Si nous rassemblons tous ces objets épars, nous trouvons réunis les symboles de toutes les valeurs terrestres : la musique, la littérature, l’architecture et les sciences, la gloire et le pouvoir, l’armée et la royauté. Mais que fait donc amour au dessus de ces symboles ? Et bien, il triomphe : l’amour charnel écrase les valeurs intellectuelles et morales du monde ! nu, les jambes écartées, il écrase les symboles humains.

Ce tableau fut considéré comme un chef-d'œuvre unique dès le 17e siècle. Ainsi, le peintre Allemand Sandrart qui visita la galerie du Marquis Giustiniani conseilla de le masquer par un rideau. Pourquoi ? non en raison de son thème irrespectueux, mais pour que sa qualité n’écrase pas et ne fasse pas de tort aux autres tableaux de la collection du marquis. Voyons maintenant le traitement pictural caractéristique du caravage. Deux points essentiels sont à retenir dans l’œuvre du maître italien : 1 Naturalisme. 2eme Le jeu du clair obscur.
Le 1er caractère est le naturalisme. Nous le voyons dans le réalisme parfait et le souci du détail exact avec lequel Caravage a peint cette oeuvre. Il ne veut plus de la beauté idéalisée de la Renaissance italienne qui montre des personnages sans ride et sans défaut. Non, Caravage montre des détails tirés de la vie ordinaire et ses personnages sont originaires de son environnement romain. Regardez par exemple, les ongles des doigts du pied posé au sol. Remarquez vous comme ils sont sales ? Bien sûr ce garçon court certainement nus pieds dans les rues de Rome. Et puis l’enfant est particulièrement musclé au niveau du poitrail admirablement dessiné. Nous avons devant les yeux un petit garnement qui coure dans les rues de Rome et passe son temps à s’amuser. Néanmoins, il a un petit ventre typique de son âge et certainement reflet d’un bon appétit. Caravage ne lui a pas rajouté de musculature abdominale exacerbée et impossible à cet age. Ensuite, le visage n’est en aucun cas idéalisé. Pas de sourire figé, mais des lèvres entrouvertes sur les dents dans une mimique narquoise. Les yeux pétillent, mais semblent lourds de fatigue et la chevelure est ébouriffée : rien de superficiel donc!

La 2eme caractéristique est le jeu de l’ombre et de la lumière que les historiens nomment le clair-obscur et les Italiens le Tenobroso.

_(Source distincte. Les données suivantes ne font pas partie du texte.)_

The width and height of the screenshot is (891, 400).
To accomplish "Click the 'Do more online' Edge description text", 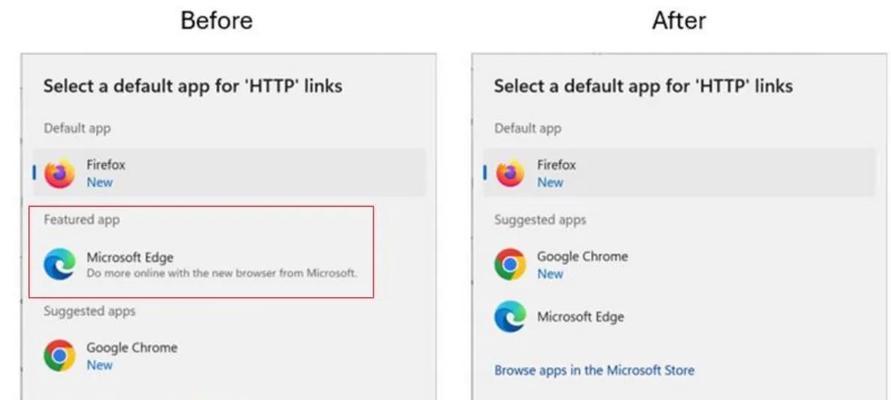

Alors bien sûr, on en a beaucoup entendu parler et on l’a vu chez de nombreux peintres célèbres. Mais réexpliquons cette technique ici car, après tout, c’est Caravage qui en fut l’inventeur révolutionnaire. L’amour est placé ici dans une semi-obscurité. Voyez comme l’arrière-plan du tableau, derrière l’enfant, est très sombre, de même que la partie droite du corps. En revanche, une lumière violente tombe sur le reste du corps, sur le drapé et sur les instruments de musique. La surface éclairée est largement étendue et correspond au centre d’intérêt : amour et les divers objets. Admirez également comme la lumière et l’ombre jouent sur les plis du drapé blanc. Ils sculptent presque ce dernier. Amour occupe un premier plan étroit proche de nous. Il semble prêt à sortir de la toile pour nous rejoindre et ainsi la jambe posée sur le sol est raccourcie pour donner encore plus de volume et d’effet.

Caravage eut une immense influence dans la première moitié du 17e siècle bien au-delà des frontières de l’Italie. Il est ainsi traditionnel de parler des caravagistes du Nord en Hollande et dans les Flandres qui poussèrent encore plus loin ce travail sur la lumière comme Vermeer et Rembrandt. En France, le Lorrain fut un maître de ce style.